FABP4 influences PPARγ expression and nuclear translocation35, and the PPARγ pathway is involved in fibrosis in multiple diseases36,37,38. In addition, as mentioned previously, FABP4+ fibroblasts (Cluster 6), a subgroup of fibroblasts in the tdTomato+ cell population (Fig. 4e), were enriched in the PPAR signaling pathway (Fig. 4f). Therefore, we interfered with the PPARγ pathway in CD34+ ApoE-/- cells before angiotensin II treatment. The PPARγ antagonist GW9662 increased the expression of PDGFRα, collagen I, Vimentin, Postn, and DDR2 in CD34+ cells treated with angiotensin II, while the PPARγ agonist pioglitazone blocked the expression of PDGFRα, collagen I, Vimentin, Postn, and DDR2 (Fig. 8h, j, k). CD34+ ApoE-/- cells subjected to the PPARγ agonist pioglitazone expressed lower levels of Akt and GSk-3beta under angiotensin II stimulation (Fig. 8i).

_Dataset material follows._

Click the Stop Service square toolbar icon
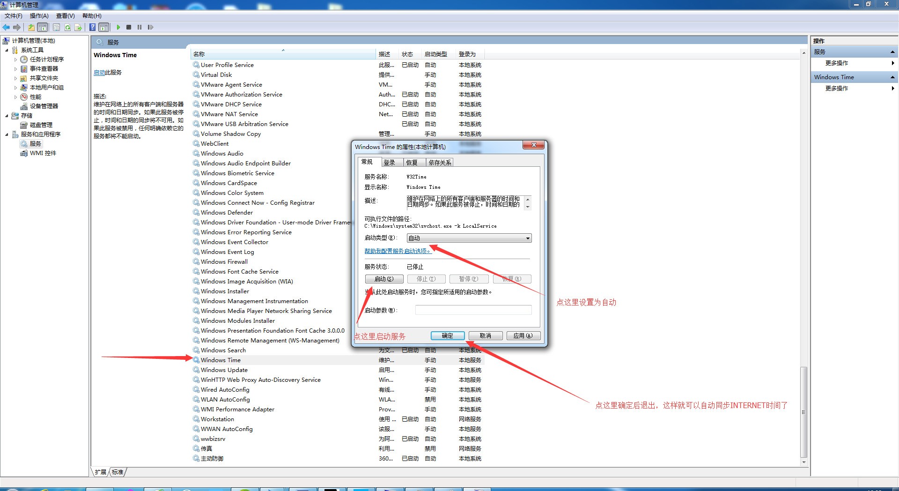The height and width of the screenshot is (491, 899). 129,27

Interestingly, the increase in FABP4 expression in cells subjected to angiotensin II stimulation was blocked after pioglitazone pretreatment (Fig. 8j–k). To further clarify this result, the effects of antagonists and agonists were verified in mouse models. Briefly, the PPAR-gamma antagonist GW9662 and agonist pioglitazone were administered to CD34-CreERT2&ApoE-/- mice with angiotensin-induced hypertension (Supplementary Fig. 14a–e). Hypertension promoted cardiac fibrosis and induced cardiac dysfunction. Pioglitazone alleviated the increase in fibrosis markers, which is consistent with the in vitro data (Supplementary Fig. 14a–e).
Discussion
It is well known that tissue fibroblasts exert their effect on cardiac fibrosis during heart failure, but the detailed mechanisms underlying the effects of altered microenvironment factors (lipid disorders and mechanical stress) remain unclear. Previous studies have shown that adverse left ventricular remodeling and myocardial fibrosis begin in parallel after blood pressure increases in animal models of systemic hypertension (refs.39,40,41,42). The mechanism of myocardial fibrosis in chronic systemic hypertension may involve different factors. For example, the initial response to mechanical stress due to hypertension-induced ventricular pressure overload results in quiescent fibroblast activation sensed through surface receptor integrins, leading to extracellular matrix protein accumulation. In addition to mechanical stress, this can be produced during hypertension, which can contribute to the process of myocardial fibrosis43,44. Nevertheless, the synergistic mechanism between hypertrophy and hyperlipidemia in fibrosis has not been fully elucidated.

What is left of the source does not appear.